# Stored items

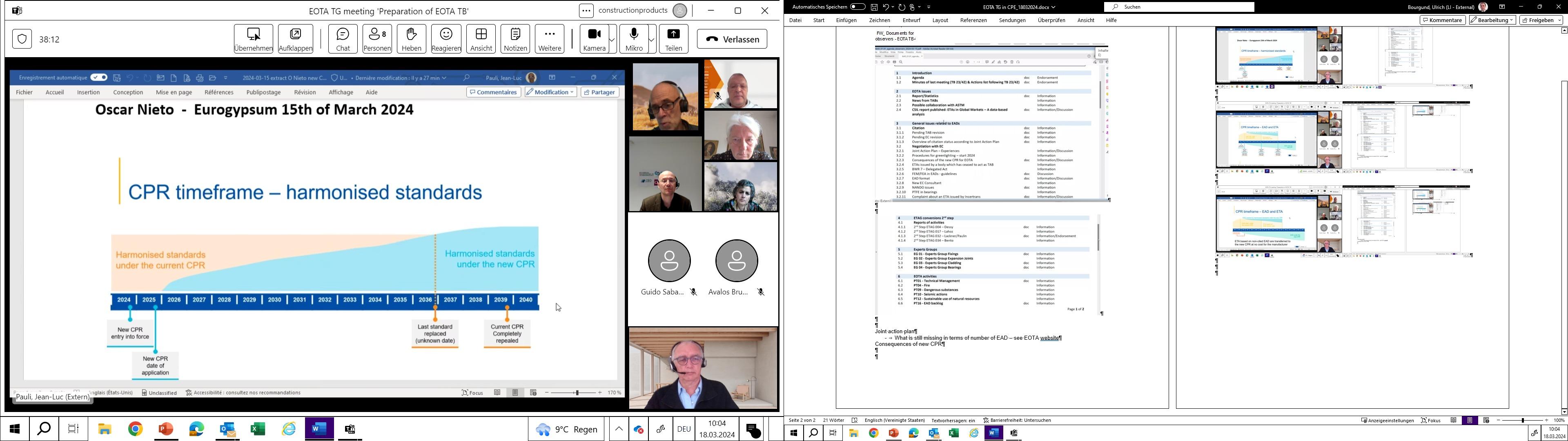Open the Referenzen ribbon tab
Viewport: 1568px width, 441px height.
[x=973, y=20]
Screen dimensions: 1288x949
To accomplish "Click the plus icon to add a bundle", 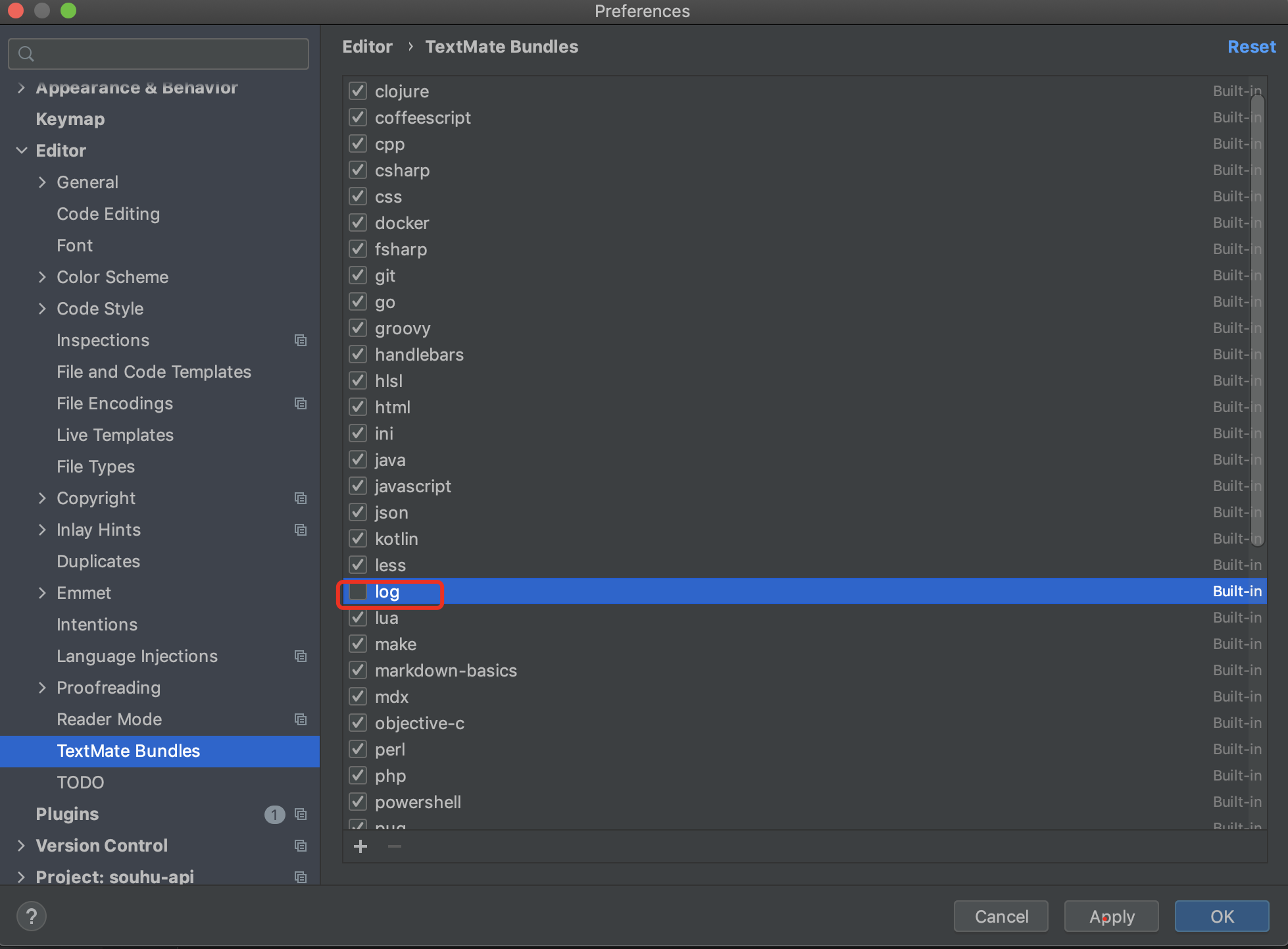I will pyautogui.click(x=360, y=846).
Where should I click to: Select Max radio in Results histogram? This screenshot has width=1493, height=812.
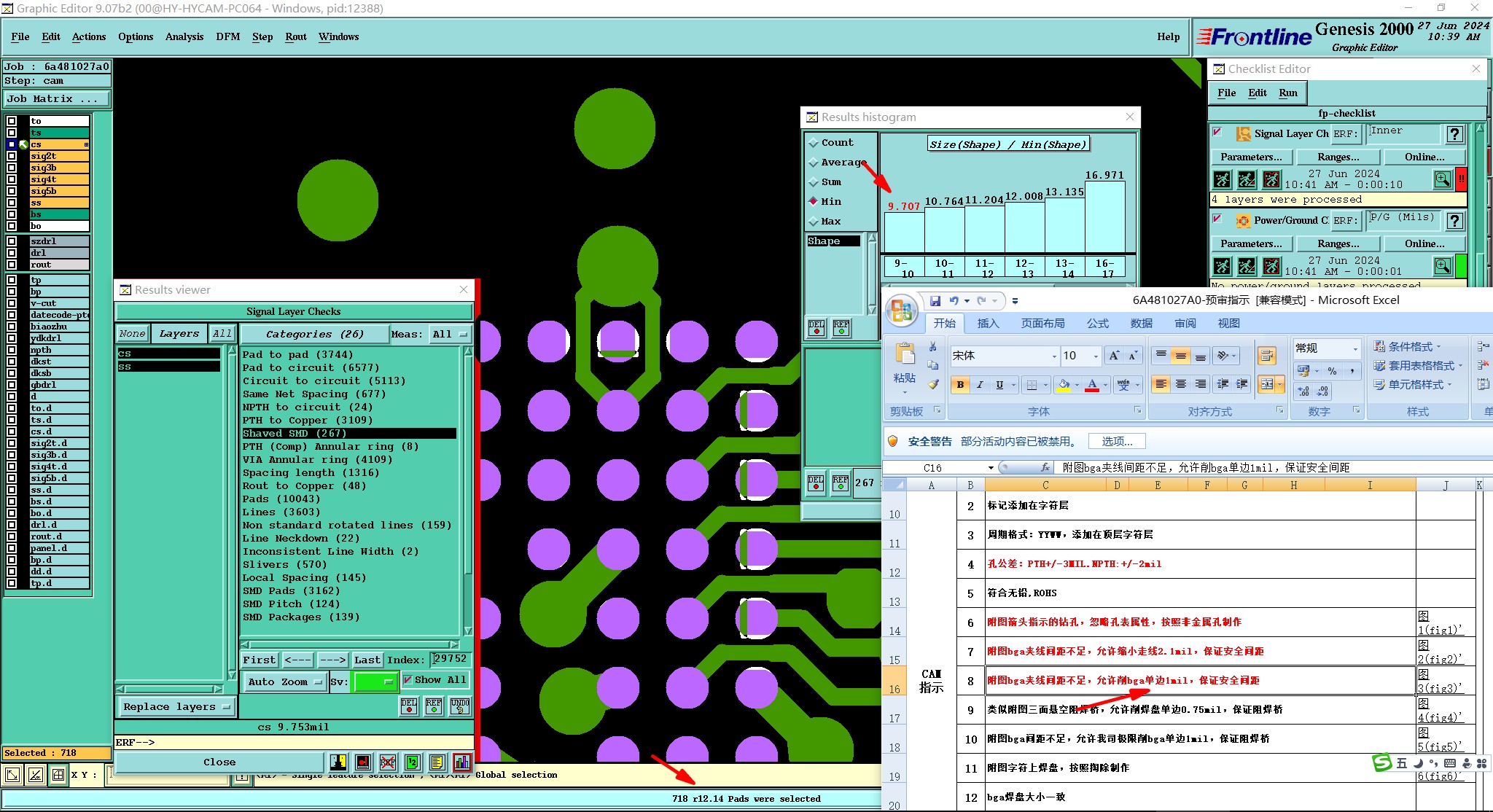814,222
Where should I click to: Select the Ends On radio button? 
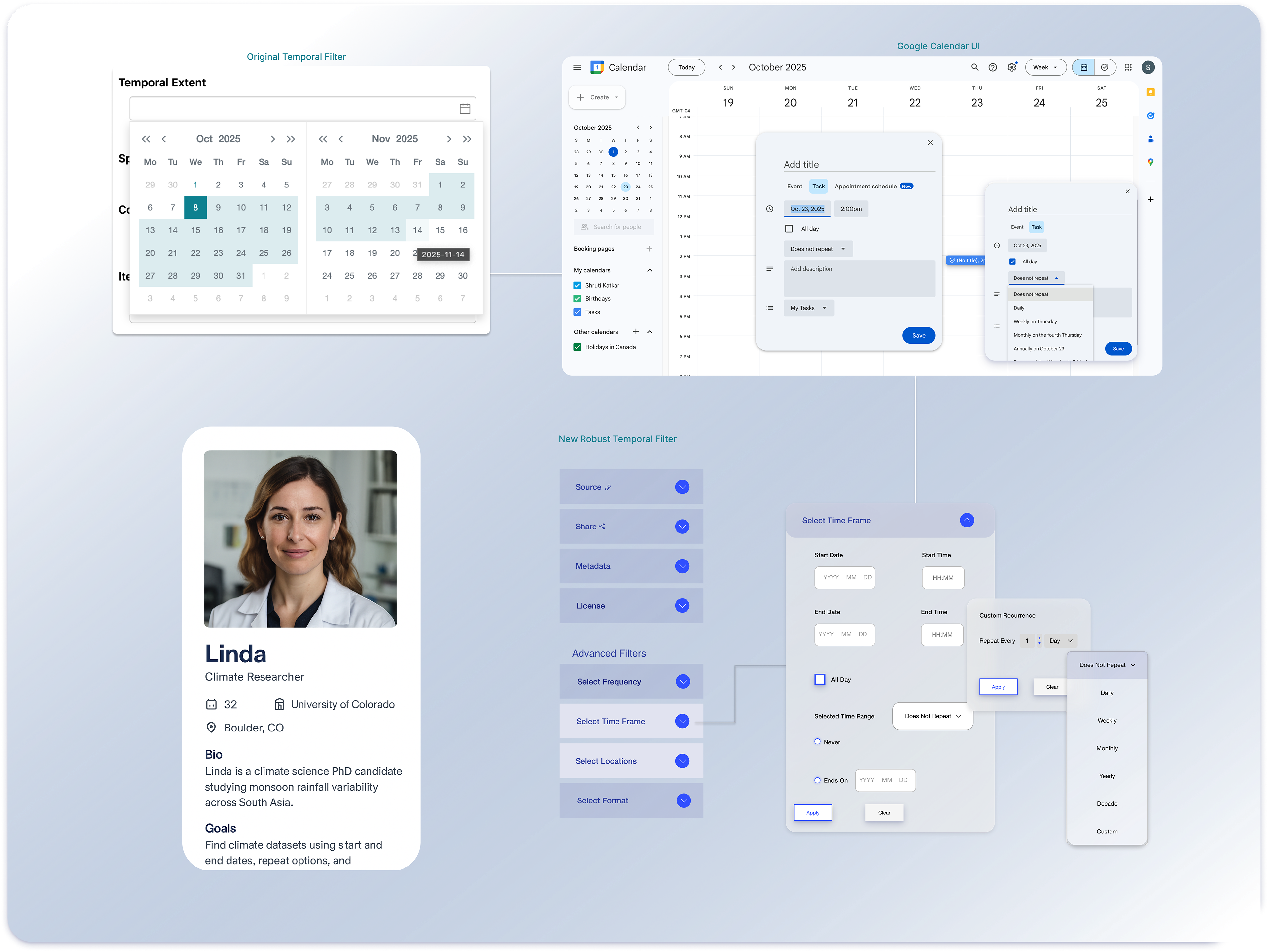point(817,780)
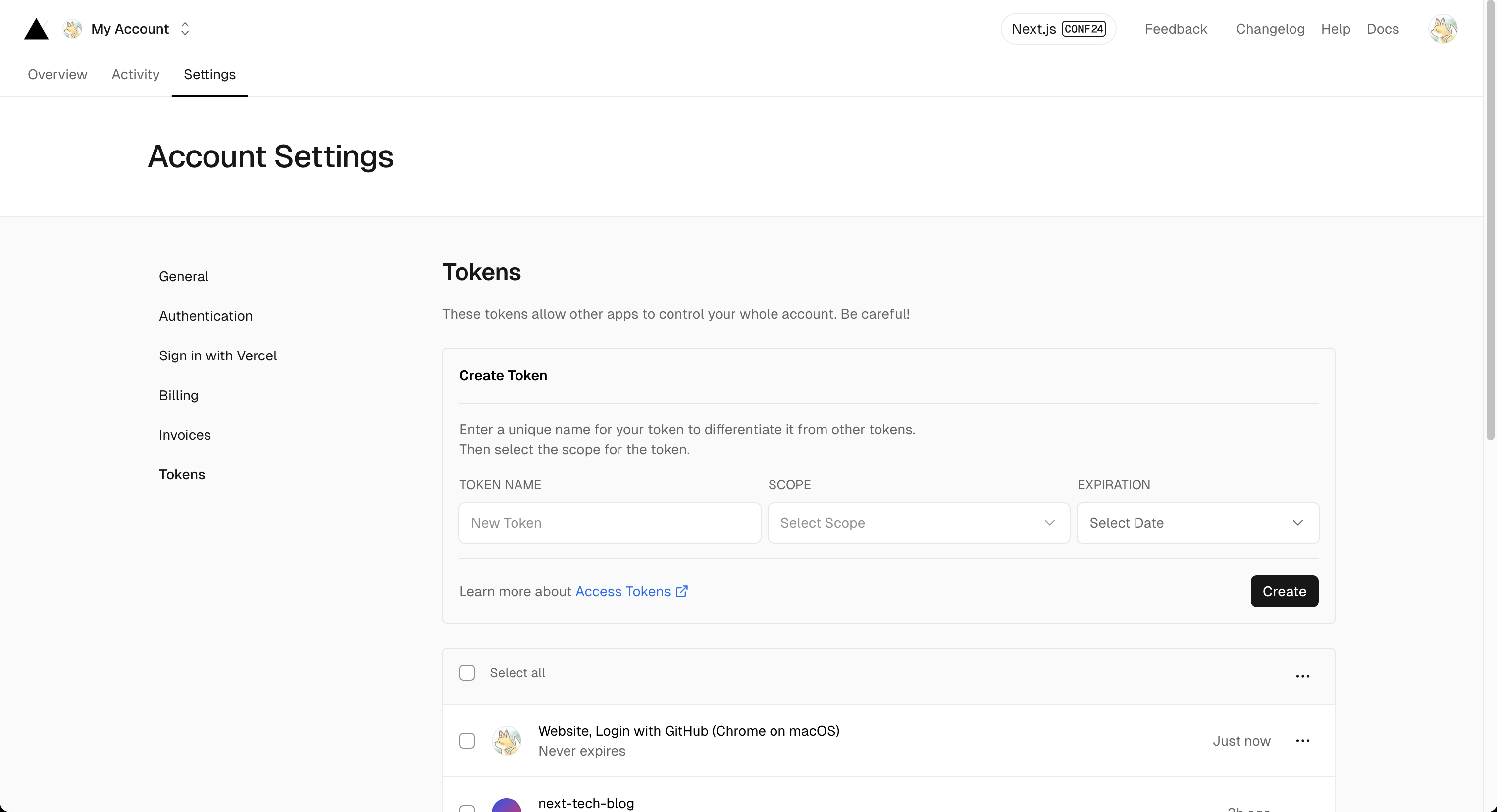
Task: Open the Website GitHub token options menu
Action: point(1302,741)
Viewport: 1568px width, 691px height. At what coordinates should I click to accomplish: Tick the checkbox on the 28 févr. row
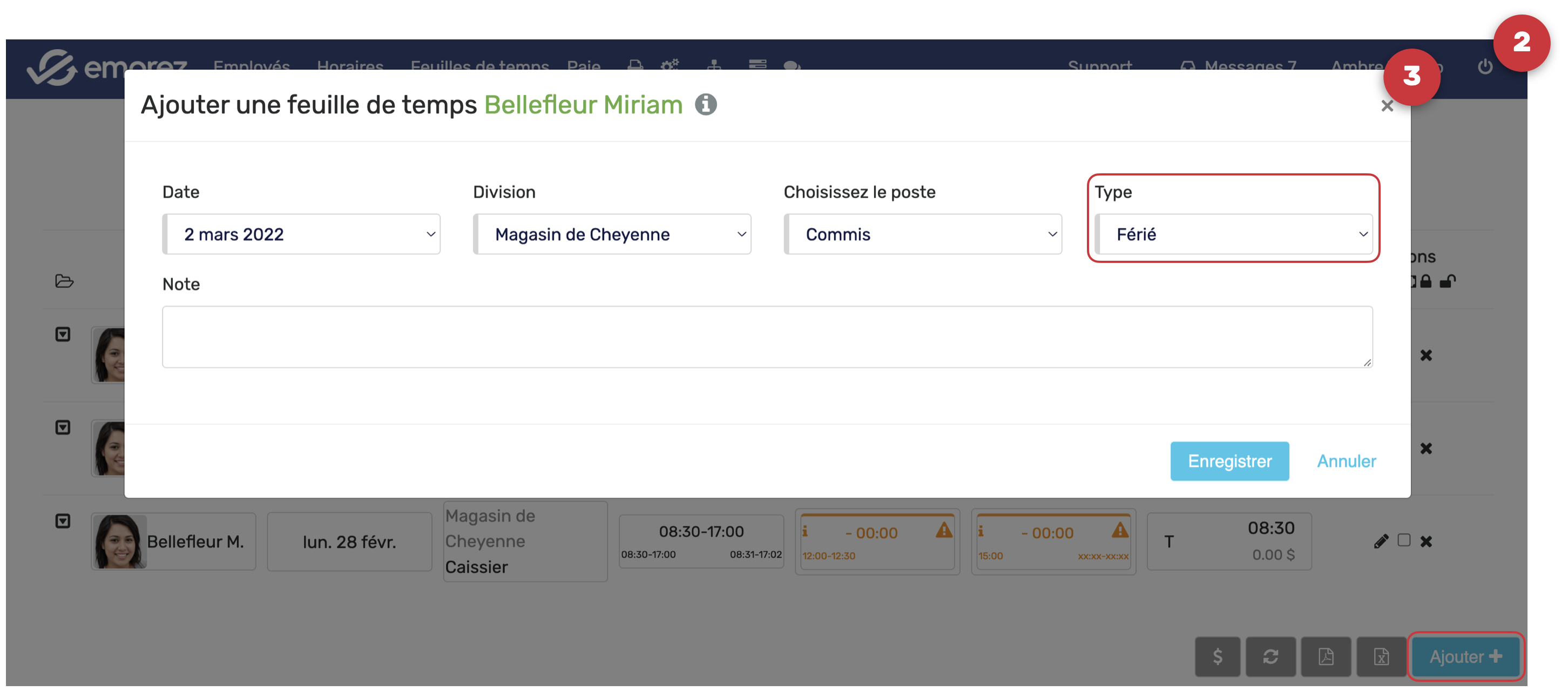pyautogui.click(x=1404, y=540)
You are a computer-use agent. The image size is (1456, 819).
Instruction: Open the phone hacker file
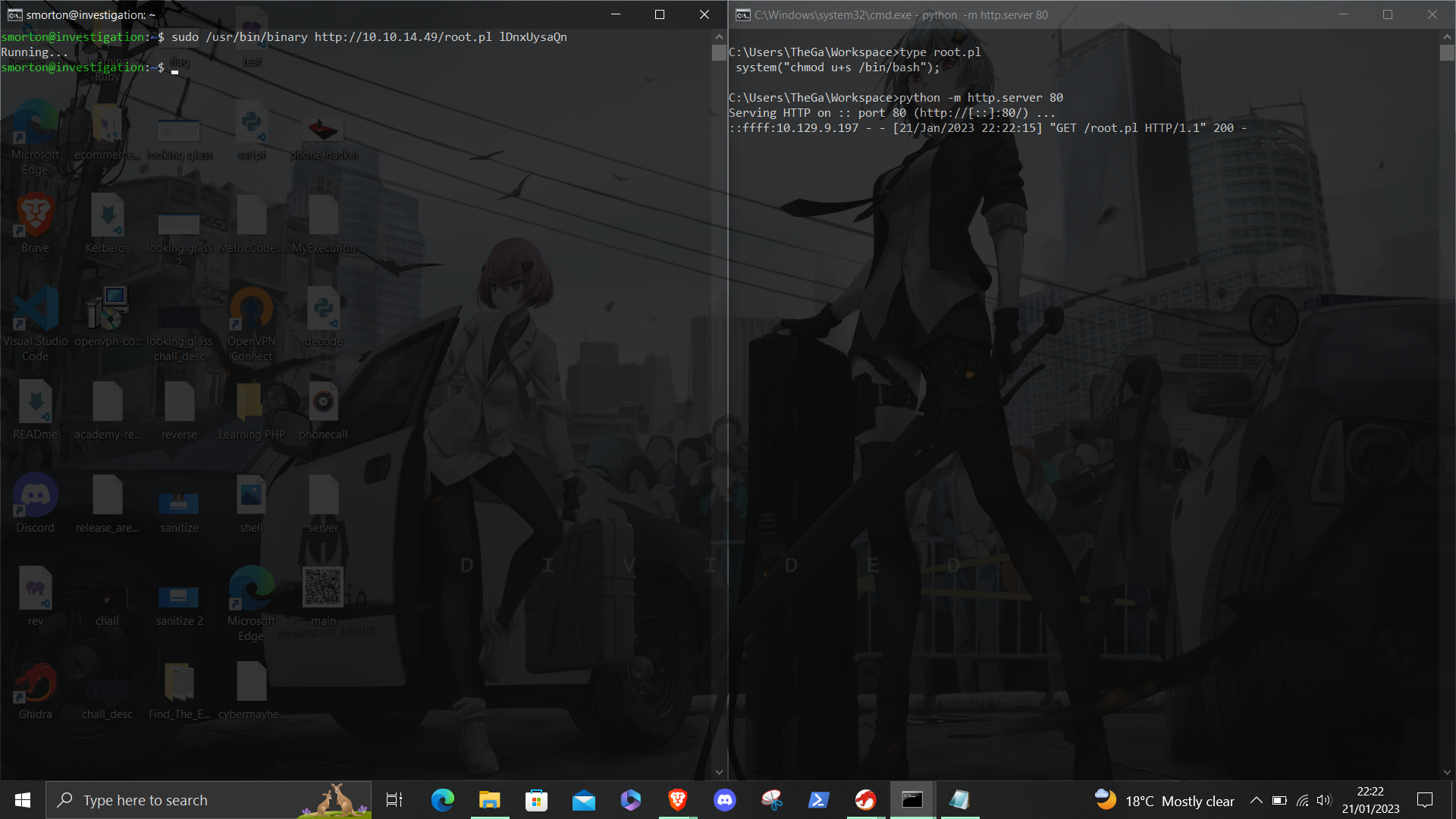coord(323,127)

# Problem to work on
Please transcribe exactly the lines from the one containing "Viewport: 1568px width, 691px" through the last line of the records above, both included, and leave out every picture.

# Your response
Viewport: 1568px width, 691px height. At what coordinates should I click to accomplish: Tick the checkbox on the 28 févr. row
pyautogui.click(x=1404, y=540)
You are a computer-use agent. The image size is (1456, 819).
Instruction: Open the phone hacker file
coord(323,127)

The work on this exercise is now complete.